Deployment Guide

Local Development

Prerequisites

Go 1.22+
Docker
Kind (Kubernetes in Docker)
Helm 3.x
kubectl

Step 1: Build

# Build Go binaries
make build

# Build Docker images
make build-images

This creates three images:

ghcr.io/xgen-sandbox/agent:latest
ghcr.io/xgen-sandbox/sidecar:latest
ghcr.io/xgen-sandbox/runtime-base:latest

Step 2: Create Kind Cluster

make dev-cluster

This creates a Kind cluster named xgen-sandbox with port mappings:

localhost:8080 → Agent HTTP API
localhost:8443 → Agent HTTPS (if configured)

Step 3: Deploy

make dev-deploy

Deploys the Helm chart to the xgen-system namespace with local image pull policy.

Step 4: Verify

kubectl get pods -n xgen-system
# NAME                         READY   STATUS    RESTARTS   AGE
# xgen-agent-xxxxx-xxxxx       1/1     Running   0          30s

# Test the API
curl http://localhost:8080/healthz
# ok

Reload After Changes

# Rebuild images and restart
make dev-reload

Teardown

make dev-teardown

Helm Chart Configuration

Install

helm upgrade --install xgen-sandbox deploy/helm/xgen-sandbox \
  --namespace xgen-system \
  --create-namespace

Values Reference

Agent

agent:
  image:
    repository: ghcr.io/xgen-sandbox/agent
    tag: latest
    pullPolicy: IfNotPresent
  replicas: 1
  service:
    type: ClusterIP    # or LoadBalancer, NodePort
    port: 8080
  resources:
    requests:
      cpu: 100m
      memory: 128Mi
    limits:
      cpu: 500m
      memory: 256Mi
  env:
    SANDBOX_NAMESPACE: xgen-sandboxes
    PREVIEW_DOMAIN: preview.example.com
    API_KEY: <your-api-key>
    JWT_SECRET: <your-jwt-secret>

Sidecar & Runtime

sidecar:
  image:
    repository: ghcr.io/xgen-sandbox/sidecar
    tag: latest

runtime:
  baseImage: ghcr.io/xgen-sandbox/runtime-base:latest

Sandbox Settings

sandbox:
  namespace: xgen-sandboxes
  defaultTimeout: 1h       # Default sandbox lifetime
  maxTimeout: 24h           # Maximum allowed timeout
  warmPoolSize: 0           # Number of pre-created pods (0 = disabled)
  resourceQuota:
    pods: "50"              # Max pods in sandbox namespace
    requestsCpu: "25"       # Total CPU requests limit
    requestsMemory: "25Gi"  # Total memory requests limit
    limitsCpu: "50"         # Total CPU limits
    limitsMemory: "50Gi"    # Total memory limits

Ingress

ingress:
  enabled: true
  className: traefik         # or nginx
  host: agent.example.com    # Agent API domain
  previewDomain: preview.example.com  # Preview wildcard domain
  tls: true
  clusterIssuer: letsencrypt-prod     # cert-manager issuer

When enabled, the Ingress routes:

agent.example.com → Agent service
*.preview.example.com → Agent service (for preview URL routing)

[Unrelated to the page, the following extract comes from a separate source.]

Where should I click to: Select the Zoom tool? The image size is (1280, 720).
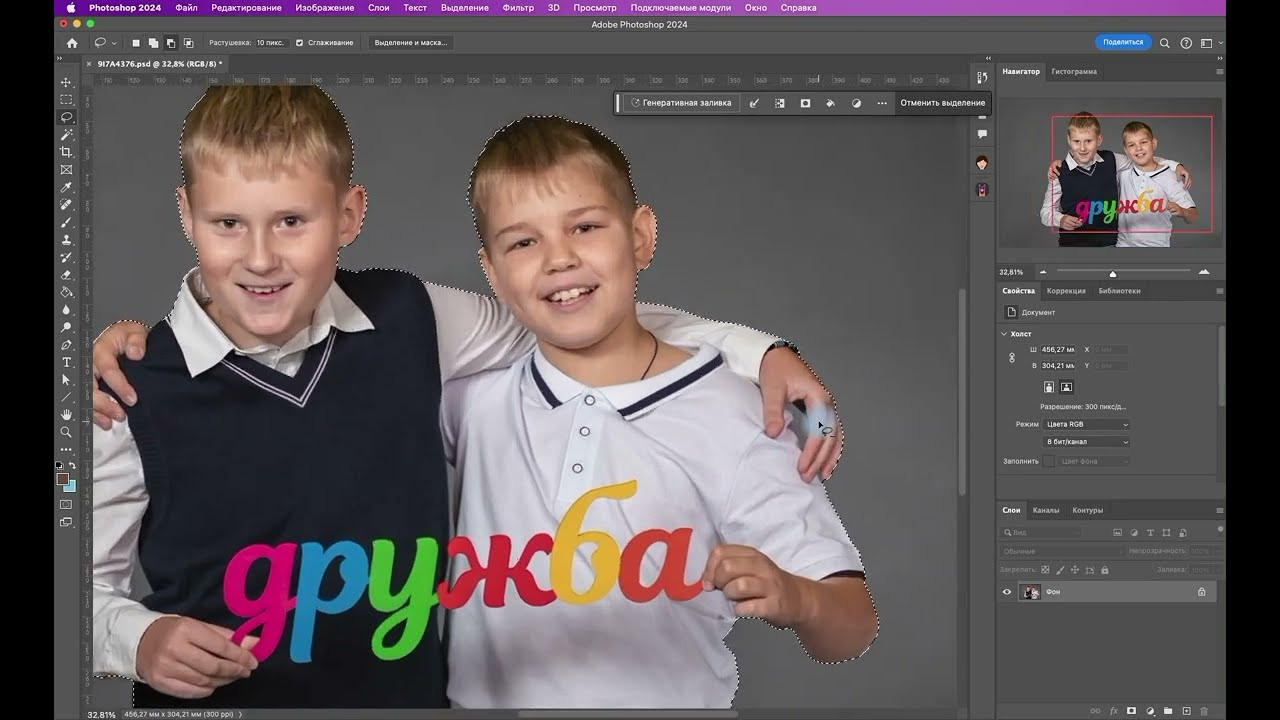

TLS certificates are managed by cert-manager. You need:

A wildcard DNS record *.preview.example.com pointing to your ingress
A cert-manager ClusterIssuer named letsencrypt-prod

Autoscaling

autoscaling:
  enabled: true
  minReplicas: 1
  maxReplicas: 5
  targetCPUUtilization: 70

Creates a HorizontalPodAutoscaler that scales the agent deployment based on CPU usage.

Pod Disruption Budget

podDisruptionBudget:
  enabled: true
  minAvailable: 1

Ensures at least one agent pod is always available during voluntary disruptions (e.g., node drain).

Environment Variables

All agent configuration is via environment variables:

Variable	Default	Description
`AGENT_LISTEN_ADDR`	`:8080`	HTTP listen address
`PREVIEW_DOMAIN`	`preview.localhost`	Base domain for preview URLs
`AGENT_EXTERNAL_URL`	`http://localhost:8080`	Public URL for WebSocket URLs in responses
`SANDBOX_NAMESPACE`	`xgen-sandboxes`	K8s namespace for sandbox pods
`SIDECAR_IMAGE`	`ghcr.io/xgen-sandbox/sidecar:latest`	Sidecar container image
`RUNTIME_BASE_IMAGE`	`ghcr.io/xgen-sandbox/runtime-base:latest`	Default runtime image
`DEFAULT_TIMEOUT`	`1h`	Default sandbox lifetime
`MAX_TIMEOUT`	`24h`	Maximum sandbox lifetime
`WARM_POOL_SIZE`	`0`	Pre-created pods per template
`API_KEY`	`xgen_dev_key`	API key (maps to admin role)
`JWT_SECRET`	(dev default)	HMAC-SHA256 signing key

Production Checklist

Security

Change API_KEY from default
Set a strong random JWT_SECRET (at least 32 bytes)
Enable TLS via Ingress
Review and restrict PREVIEW_DOMAIN
Set appropriate resourceQuota values

Reliability

Set agent.replicas to 2+ or enable autoscaling
Enable podDisruptionBudget
Set warmPoolSize > 0 for faster startup
Configure appropriate defaultTimeout and maxTimeout

Observability

Scrape /metrics with Prometheus
Set up Grafana dashboards for xgen_* metrics
Forward structured logs (JSON) to your log aggregator
Monitor xgen_sandboxes_active for capacity planning

Networking

Configure wildcard DNS for preview domain
Set up cert-manager for TLS certificates
Verify NetworkPolicy allows only expected traffic
Set AGENT_EXTERNAL_URL to the public-facing URL

Building Runtime Images

Additional runtimes

Build and load additional runtime images:

# Node.js runtime
docker build -t ghcr.io/xgen-sandbox/runtime-nodejs:latest ./runtime/nodejs

# Python runtime
docker build -t ghcr.io/xgen-sandbox/runtime-python:latest ./runtime/python

# Go runtime
docker build -t ghcr.io/xgen-sandbox/runtime-go:latest ./runtime/go

# GUI runtime (VNC desktop)
docker build -t ghcr.io/xgen-sandbox/runtime-gui:latest ./runtime/gui

For Kind clusters, load images:

kind load docker-image ghcr.io/xgen-sandbox/runtime-nodejs:latest --name xgen-sandbox

Custom Runtimes

Create a custom runtime by extending the base image:

FROM ghcr.io/xgen-sandbox/runtime-base:latest

RUN apt-get update && apt-get install -y your-packages \
    && rm -rf /var/lib/apt/lists/*

USER sandbox
WORKDIR /home/sandbox/workspace

Then reference it in the sandbox creation request or configure the agent to map a template name to your image.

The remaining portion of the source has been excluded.